DURBAN – The Proteas arrived in Durban in terrific spirits this week, even without the services of star batsman AB de Villiers.
The mercurial No 4 has been ruled out of the first three one-dayers against India, thanks to a finger injury he sustained in the third Test.
De Villiers will not be replaced in the squad, which will likely mean long-serving star JP Duminy taking on the role of playmaker in the side.
Since retiring from Test cricket, he has found a new lease of life at the Cape Cobras. Having been a keen observer of the Test series, where ball held sway over bat, Duminy said he anticipated a lot more runs to come forth in the one-day series.
“I think it’s going to be more batting-friendly. They are going to be high-scoring games across the country, which will bring the teams together.
“The key fundamentals for me in one-day cricket are partnerships with ball and bat,” he pointed out.
South Africa are the top-ranked side in 50-over cricket, but India are on their coat-tails.
With the confidence that they have got from a rousing finish in the five-day format, it is anticipated that the series will be very close.
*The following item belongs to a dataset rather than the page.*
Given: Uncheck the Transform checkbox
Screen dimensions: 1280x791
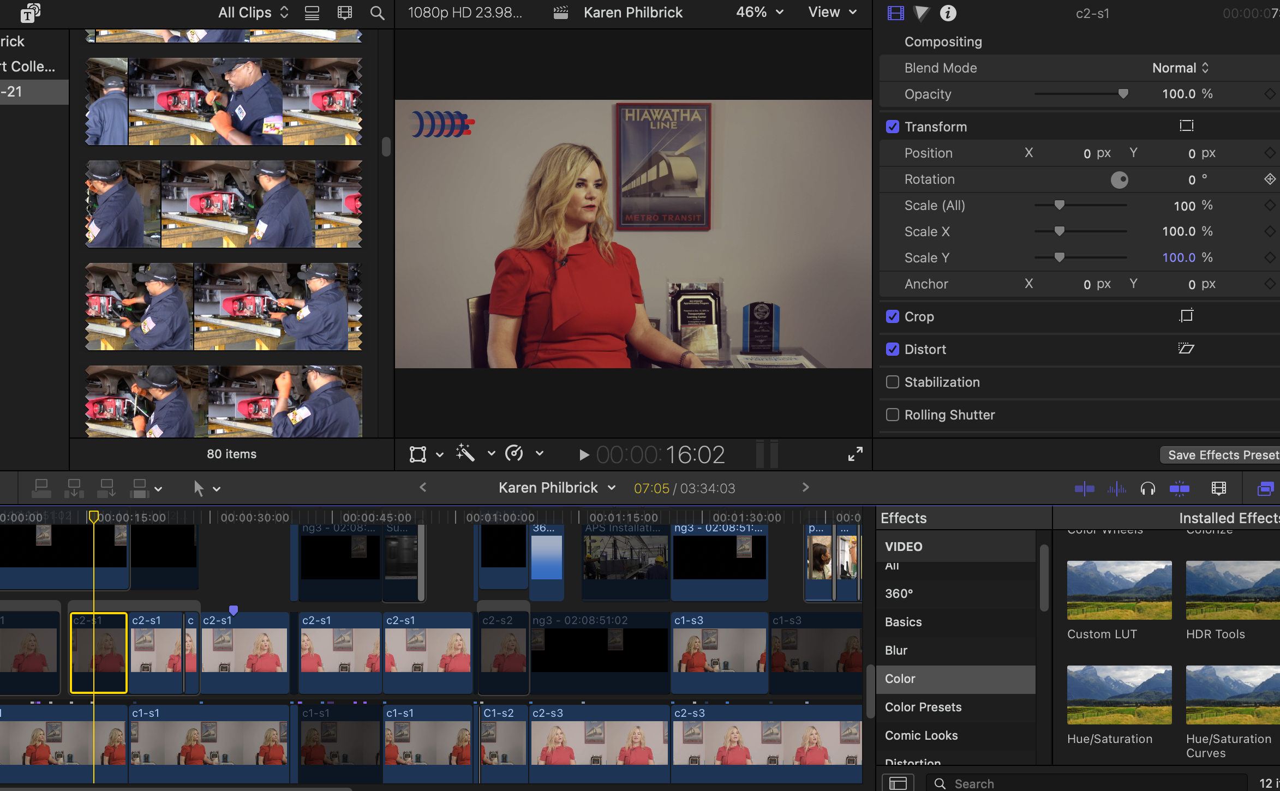Looking at the screenshot, I should pos(893,127).
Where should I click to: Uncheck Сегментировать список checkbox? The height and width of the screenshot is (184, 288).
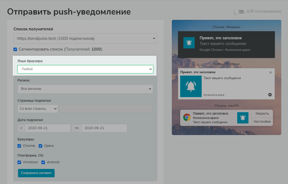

“The team who gets that right will have the best chance of victory. It’s going to be a well-fought series, and close. It’s going to be interesting,” Duminy enthused, before praising the quality of the Indians.
“They are a phenomenal team. You have seen over the years that they have managed to compete in all conditions around the world.
“You don’t expect anything less from them in South African conditions. They have some new faces, a few young players, but with a lot of talent,” Duminy surveyed.
Having played in the Indian Premier League (IPL) for a decade, the all-rounder is well aware of what the visitors’ young stars can do.
The likes of Jasprit Bumrah contributed fully in the Test series, and Duminy is bracing himself for an equally close run once the first one-day international starts in Durban on Thursday.
“You are going to find that in white-ball cricket, we will be closer competition. Even though we won the first two Test matches, India competed.
“That is what you want to see from high-profile teams. India are the No 1-ranked Test nation in the world, you expect nothing less from them. It’s going to be a highly competitive series both in the ODIs and T20s,” Duminy said of the rest of the Indian tour to these shores.
Though there are six matches in the 50-over series, it all happens very quickly.
After Durban, the teams head off to Centurion on Sunday, and then down to Cape Town next Wednesday.
By the time De Villiers’ anticipated return in the pink-day ODI next Saturday, half the series would have disappeared. It is essential, then, for both sides to hit the ground running.
Great training session today feeling good 😎😅 pic.twitter.com/vCdhGI5l6w
“The key for us is to start well,” Duminy agreed.
“If we have a good game here at Kingsmead, we can gain confidence moving forward. It will be different with six ODIs this time around. You have to win four matches to guarantee the series,” he noted.
South Africa have included the likes of Dolphins skipper Khaya Zondo and Durban-born Lungi Ngidi in their squad, to add to an already strong KZN flavour in the group.
Unsurprisingly, the sold-out signs went up at Kingsmead weeks ago.
India are a popular team wherever they go, but even more so to a city with the highest concentration of Indians outside Asia.
Durban expects, and they will look to Virat Kohli and company to push South Africa all the way when the one-day series bursts into life tomorrow afternoon.
Faf du Plessis (captain), Hashim Amla, Quinton de Kock, JP Duminy, Imran Tahir, Aiden Markram, David Miller, Morné Morkel, Chris Morris, Lungi Ngidi, Andile Phehlukwayo, Kagiso Rabada, Tabraiz Shamsi, Khaya Zondo.